# [solved] SuperIO-Chip: Hersteller unklar

## schmidicom

Ich versuche schon länger herauszufinden was für einen SuperIO-Chip mein Laptop (ein ThinkPad E520 [1143GVG]) hat, nur leider bis jetzt ohne Erfolg.

sensors-detect sagt folgendes:

```
Some Super I/O chips contain embedded sensors. We have to write to

standard I/O ports to probe them. This is usually safe.

Do you want to scan for Super I/O sensors? (YES/no): 

Probing for Super-I/O at 0x2e/0x2f

Trying family `National Semiconductor/ITE'...               No

Trying family `SMSC'...                                     No

Trying family `VIA/Winbond/Nuvoton/Fintek'...               No

Trying family `ITE'...                                      No

Probing for Super-I/O at 0x4e/0x4f

Trying family `National Semiconductor/ITE'...               Yes

Found unknown chip with ID 0xfc11
```

Und superiotools:

```
superiotool r

Found Nuvoton WPCE775x / NPCE781x (id=0x00, rev=0x1b) at 0x4e
```

Nur was den jetzt, "National Semiconductor/ITE" (wenn ja welcher) oder "Nuvoton WPCE775x / NPCE781x" (dazu finde ich im Kernel nichts).
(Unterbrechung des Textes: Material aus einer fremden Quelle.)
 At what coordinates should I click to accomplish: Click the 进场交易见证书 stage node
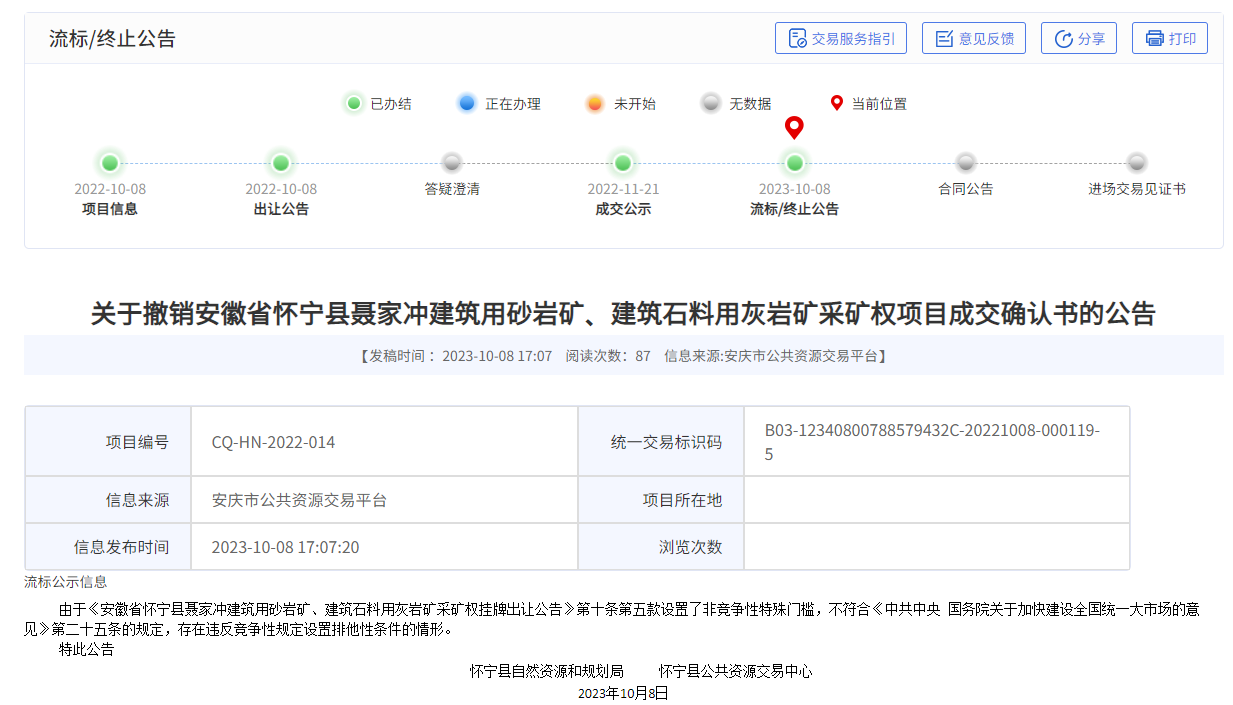click(1136, 163)
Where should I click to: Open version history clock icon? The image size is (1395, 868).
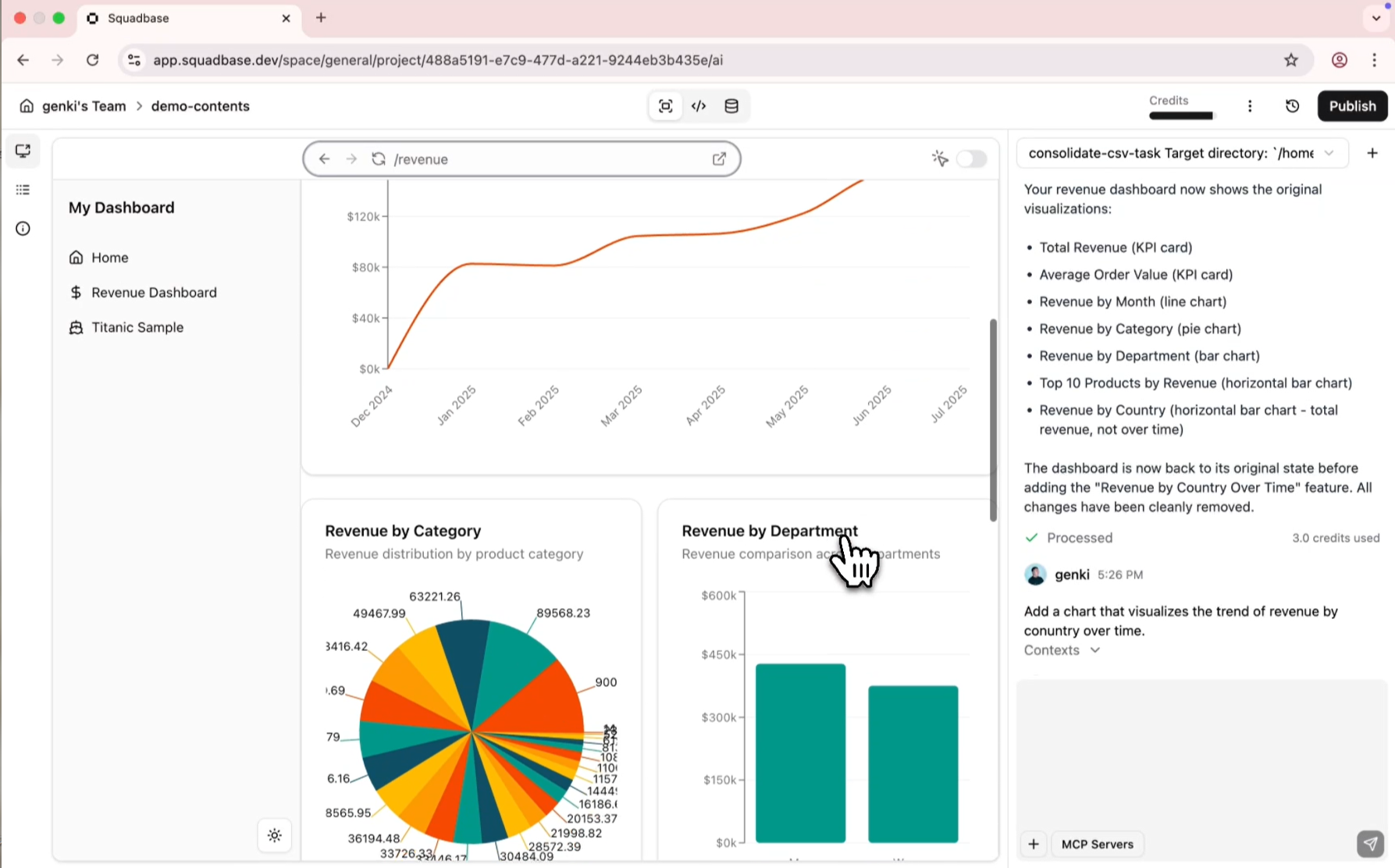click(1292, 106)
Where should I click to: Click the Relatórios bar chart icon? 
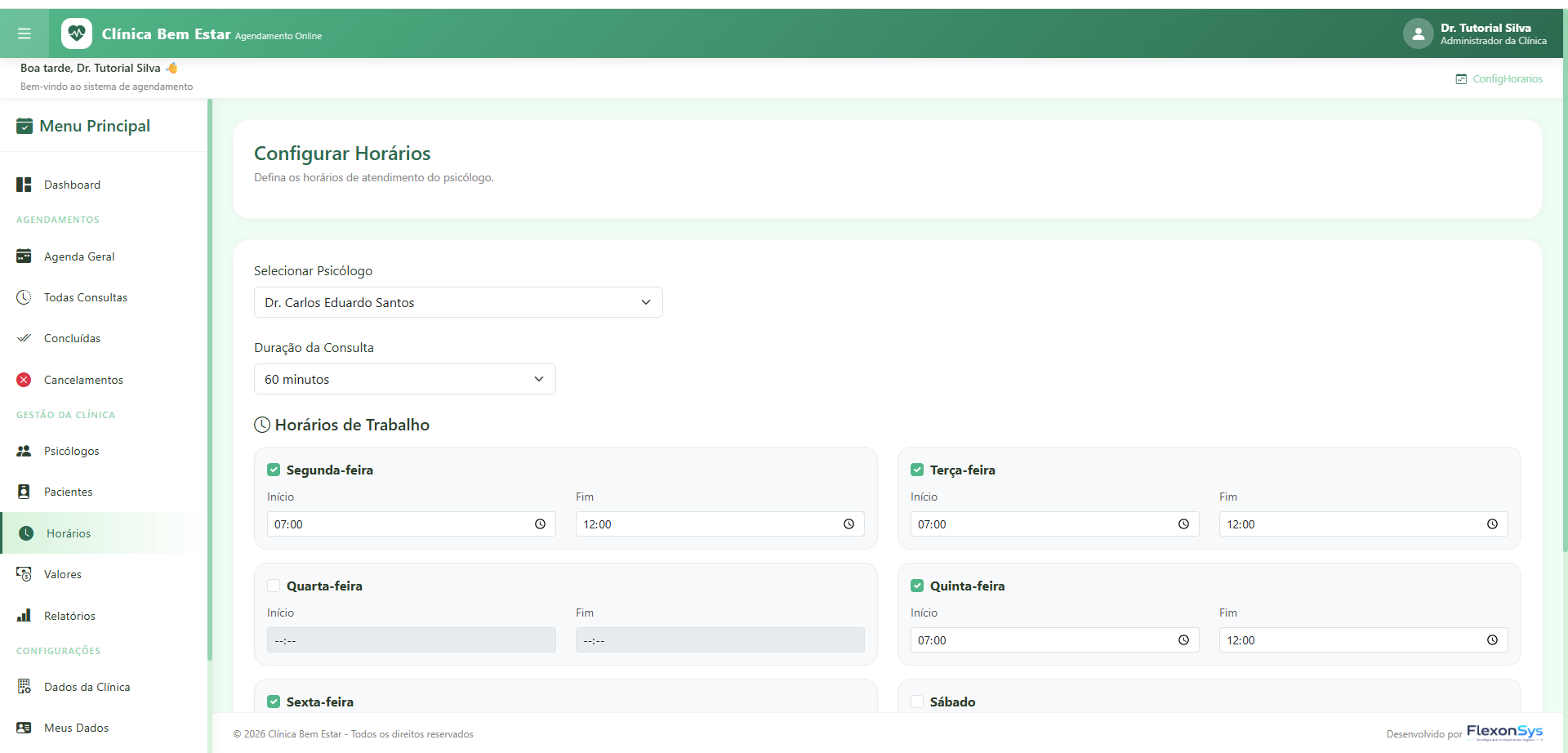pyautogui.click(x=24, y=616)
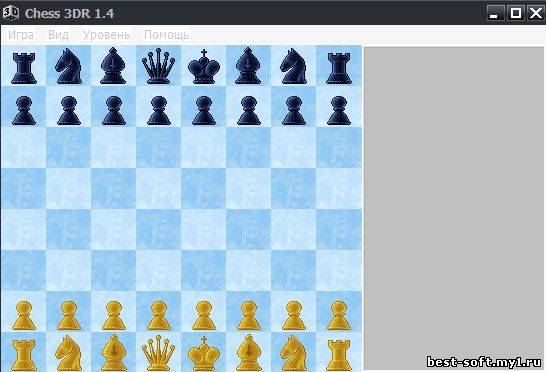Image resolution: width=546 pixels, height=372 pixels.
Task: Select the dark rook in top-left corner
Action: (x=24, y=68)
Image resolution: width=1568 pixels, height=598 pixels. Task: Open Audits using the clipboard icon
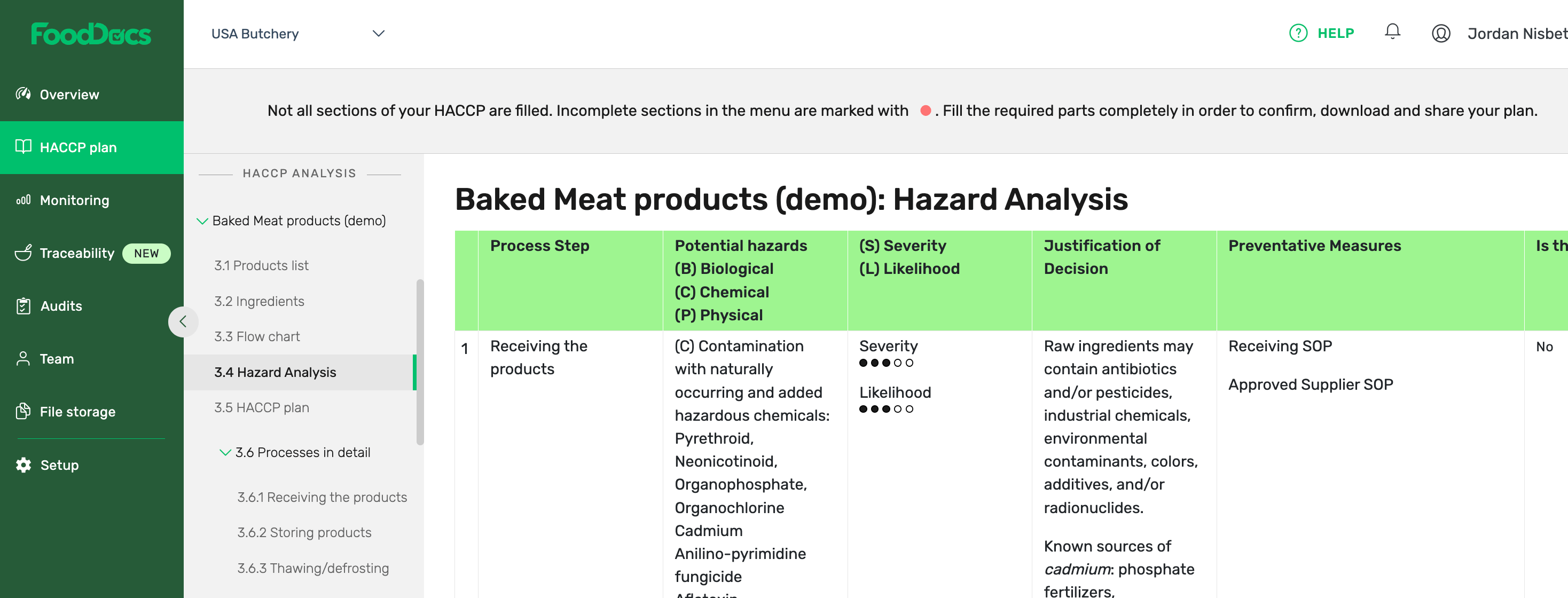22,306
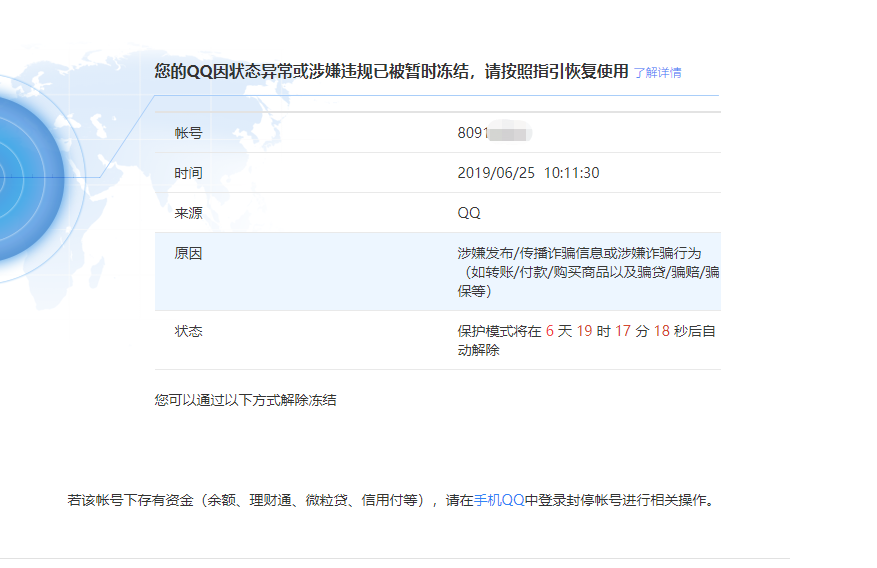877x568 pixels.
Task: Select the 原因 row label
Action: coord(188,254)
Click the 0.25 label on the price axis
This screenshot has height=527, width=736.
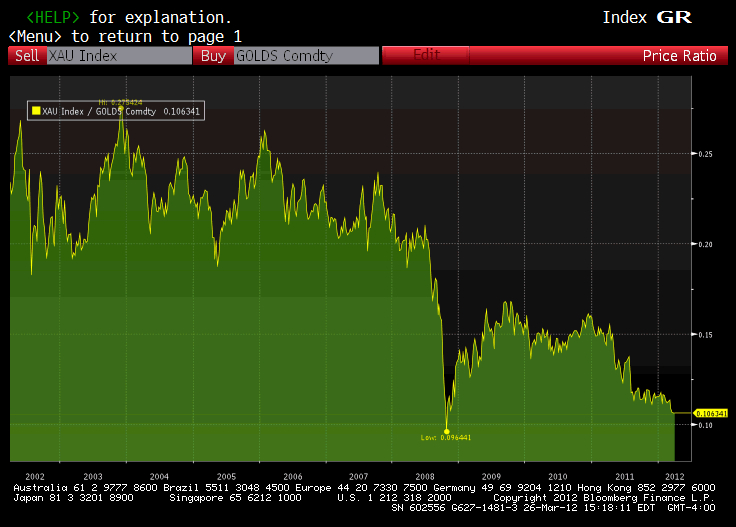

Bis jetzt hatte ich bei jedem Computer einen Treiber für diese Dinger gefunden nur hier scheint es das nicht zu geben, weiß einer warum?Last edited by schmidicom on Thu Feb 20, 2014 7:10 am; edited 1 time in total

----------

## Keruskerfuerst

Die Eingabe von 

```
ID 0xfc11
```

 in google ergibt einige Threads.

Hilft vielleicht.

----------

## misterjack

http://www.lm-sensors.org/search?q=0xfc11&noquickjump=1&ticket=on sollte alle offenen Fragen beantworten

----------

## schmidicom

Also ist in so einem Fall das Hardwaremonitoring nur über ACPI und dessen Erweiterungen möglich...

Ich verlasse mich ungern auf ACPI aber hier geht es wohl nicht anders, trotzdem Danke.

----------